_WRITTEN EXERCISE_
Which lines of the items below contain the string "width", with case counting? Show each of those lines.

(Word and element location data)
☆ ☆ ☆

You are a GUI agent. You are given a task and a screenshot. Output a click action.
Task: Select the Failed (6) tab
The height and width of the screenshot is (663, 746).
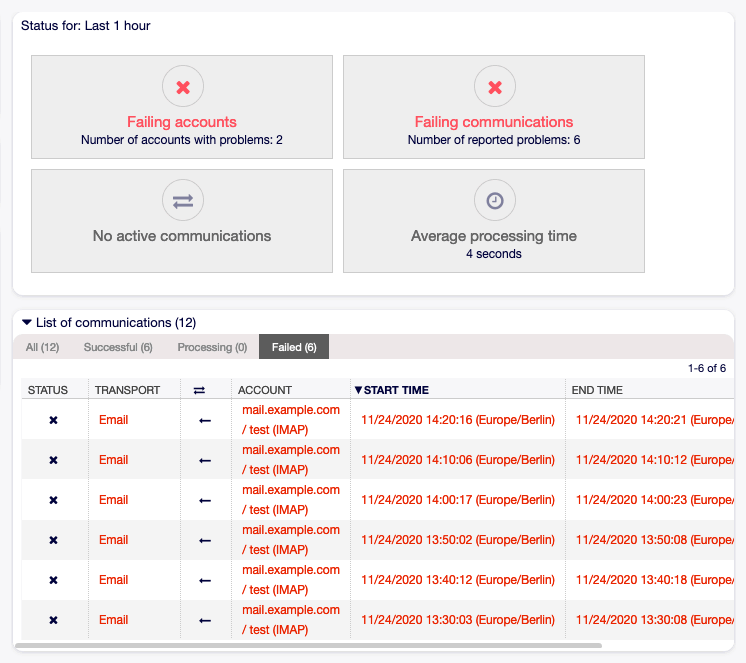coord(294,347)
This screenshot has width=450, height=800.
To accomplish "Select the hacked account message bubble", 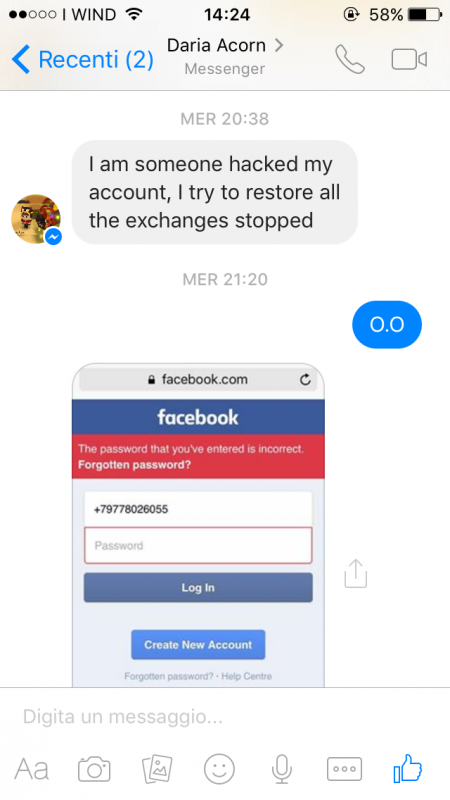I will coord(214,192).
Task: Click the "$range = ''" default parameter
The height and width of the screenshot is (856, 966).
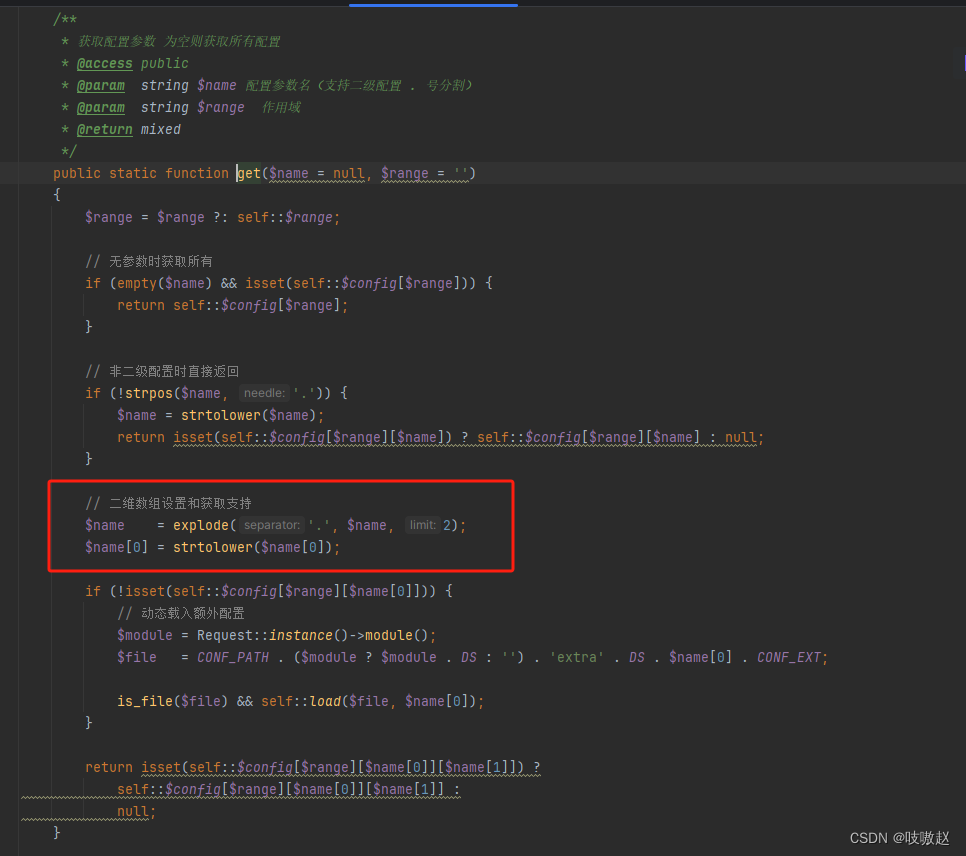Action: click(424, 173)
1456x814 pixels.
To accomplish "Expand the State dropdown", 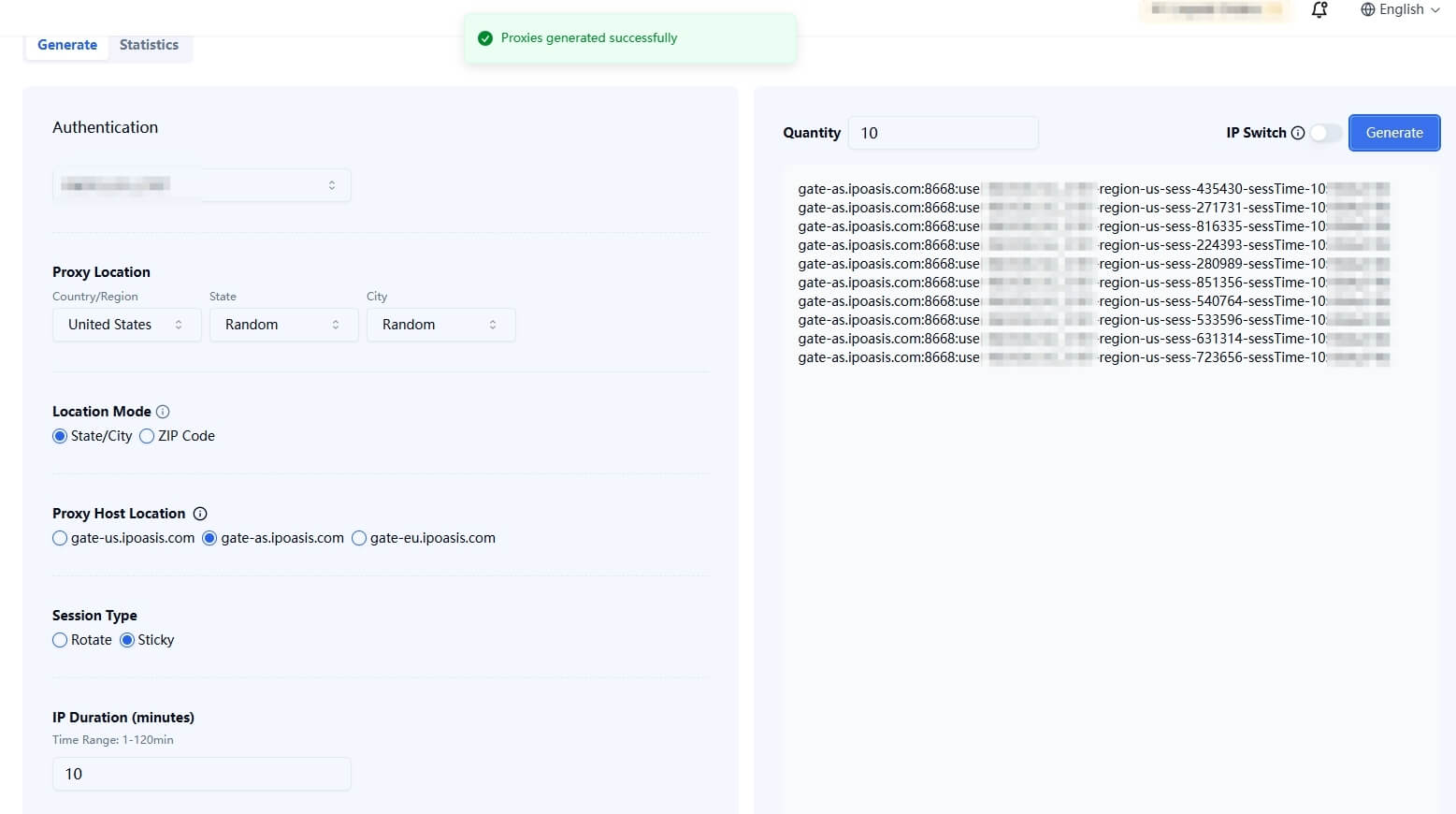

☆ ☆ ☆

_TASK ANSWER_
The height and width of the screenshot is (663, 746).
This screenshot has width=450, height=800.
The height and width of the screenshot is (856, 966).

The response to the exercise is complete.